I purchased what the seller said were “early Williams F7 AA’s”. I am using a CW80 transformer and the engine does not reverse just go forward. He had said that the early Williams were reversed at the transformer and not in the engine. Is this correct? The power unit has 2 can motors and what appears to be a Rectifier. No sound either. He said I would need an E unit if I wanted it to reverse.
Try using a post-war ZW to power your Williams engine, also never heard of a Williams not having a reverse. I have six powered units by Williams and all have a reverse, whether it is automatic squencing to switched lockout reverse ALL my Williams have a reverse. If you have a Williams with NO reverse you have a real problem or somebody sold you a copy-cat of a Williams. Write or email Williams with the roadname and number of the locomotive and see if Williams will repair it for you.
Look underneath the chassis for the reverse switch, might be really small but should be there.
Lee F.
I don’t know anything about Williams’s history. But what the seller may have left out is that the locomotive was originally a DC locomotive, which would have been reversed by swapping the polarity of the DC track voltage, that had been converted to AC simply by adding the rectifier to the locomotive. This would leave you with what you seem to have, a locomotive that will run on AC or DC but not reverse.
Putting an e-unit into it is not hard. Connect the output of the rectifier, which now goes to the motors, instead, one wire to the e-unit’s frame and the other to its coil terminal that also has a short wire going to the fingers. Connect the green wire to the e-unit frame and the blue and yellow wires to the motors. In summary,
rectifier + output—e-unit coil and finger
rectifier - output—e-unit frame—green wire
blue wire—motor A terminal 1—motor B terminal 1
yellow wire—motor A terminal 2—motor B terminal 2
Do not allow the e-unit frame to be connected to anything else, particularly to the outside rails through the locomotive wheels and frame.
I don’t have much in the way of details, but early Williams engines were definitely manufactured without reversing units of any kind. We’re probably talking late '70s, maybe early '80s.

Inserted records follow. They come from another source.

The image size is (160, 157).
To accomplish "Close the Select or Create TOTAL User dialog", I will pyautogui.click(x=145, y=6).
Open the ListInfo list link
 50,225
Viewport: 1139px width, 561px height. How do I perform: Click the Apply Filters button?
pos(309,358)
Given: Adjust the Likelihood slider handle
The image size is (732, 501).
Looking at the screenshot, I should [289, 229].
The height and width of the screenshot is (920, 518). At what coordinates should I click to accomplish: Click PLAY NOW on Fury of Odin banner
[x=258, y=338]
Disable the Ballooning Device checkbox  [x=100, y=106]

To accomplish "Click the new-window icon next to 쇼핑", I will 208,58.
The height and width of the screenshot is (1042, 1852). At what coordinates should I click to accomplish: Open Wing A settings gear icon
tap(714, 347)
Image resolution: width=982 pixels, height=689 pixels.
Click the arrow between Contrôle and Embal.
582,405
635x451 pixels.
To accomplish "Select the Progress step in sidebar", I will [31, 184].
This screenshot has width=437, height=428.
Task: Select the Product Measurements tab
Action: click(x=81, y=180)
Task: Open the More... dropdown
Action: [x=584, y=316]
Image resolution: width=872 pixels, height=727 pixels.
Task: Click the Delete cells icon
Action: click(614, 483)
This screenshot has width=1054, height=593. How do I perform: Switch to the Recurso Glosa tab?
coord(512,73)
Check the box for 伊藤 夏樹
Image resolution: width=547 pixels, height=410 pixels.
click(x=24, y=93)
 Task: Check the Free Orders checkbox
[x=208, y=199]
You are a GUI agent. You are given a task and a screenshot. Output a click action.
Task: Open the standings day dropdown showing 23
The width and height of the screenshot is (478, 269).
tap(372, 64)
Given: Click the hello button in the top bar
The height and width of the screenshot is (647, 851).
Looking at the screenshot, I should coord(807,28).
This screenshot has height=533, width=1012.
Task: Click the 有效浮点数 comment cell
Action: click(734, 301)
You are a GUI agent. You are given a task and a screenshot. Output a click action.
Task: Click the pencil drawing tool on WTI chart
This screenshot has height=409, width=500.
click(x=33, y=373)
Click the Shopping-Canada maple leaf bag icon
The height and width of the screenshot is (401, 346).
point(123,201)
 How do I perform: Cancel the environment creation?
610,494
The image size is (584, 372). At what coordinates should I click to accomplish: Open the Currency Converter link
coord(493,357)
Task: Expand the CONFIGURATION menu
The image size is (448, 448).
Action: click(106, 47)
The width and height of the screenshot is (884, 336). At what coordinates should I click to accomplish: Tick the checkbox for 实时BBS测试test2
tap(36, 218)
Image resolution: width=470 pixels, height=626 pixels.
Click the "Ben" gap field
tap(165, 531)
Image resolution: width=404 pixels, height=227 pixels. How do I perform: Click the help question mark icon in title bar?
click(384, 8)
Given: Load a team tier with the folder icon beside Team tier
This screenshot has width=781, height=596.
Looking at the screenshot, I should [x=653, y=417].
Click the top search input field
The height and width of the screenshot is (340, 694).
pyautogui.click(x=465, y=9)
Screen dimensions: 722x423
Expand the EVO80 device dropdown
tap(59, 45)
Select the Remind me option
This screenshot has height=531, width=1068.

The ones I’m aware of (sorta – seen years later at train shows, or on dealer shelves) are FM Trainmasters, but apparently early F-7s, also. Anyway, the early ones came with a rectifier to allow AC operation, but you had to install a regular e-unit to make them reverse (or something else, like a manual DPDT switch). This used to be common knowledge, say, fifteen years ago.
Thank you all for the info. I could not find any numbers on the engine. The only thing I see is W.R.L. on the bottom. I do not know if it is someones initals or if it could stand for Williams Rail Lines. As I am new to the hobby I have found this forum to be a great plus. I would probably be best off buying a ‘e’ unit from Williams rather than E-bay.
I have 2 F-7 sets, 3 SD-45’s, & 3 GG-1’s from Williams that came without any reverse units. They were hard-wired for one direction with diodes. I put E-units in all, w/ full wave rectifiers, a couple even with filter caps(big ones). A “later” Williams FP-45 has a basic electronic reverse board. I wonder how many of these Mike Wolf handled/assembled!?
The E-unit method, one above, or mine - (AC to the E-unit) is fine, or the basic board from Lionel or others too.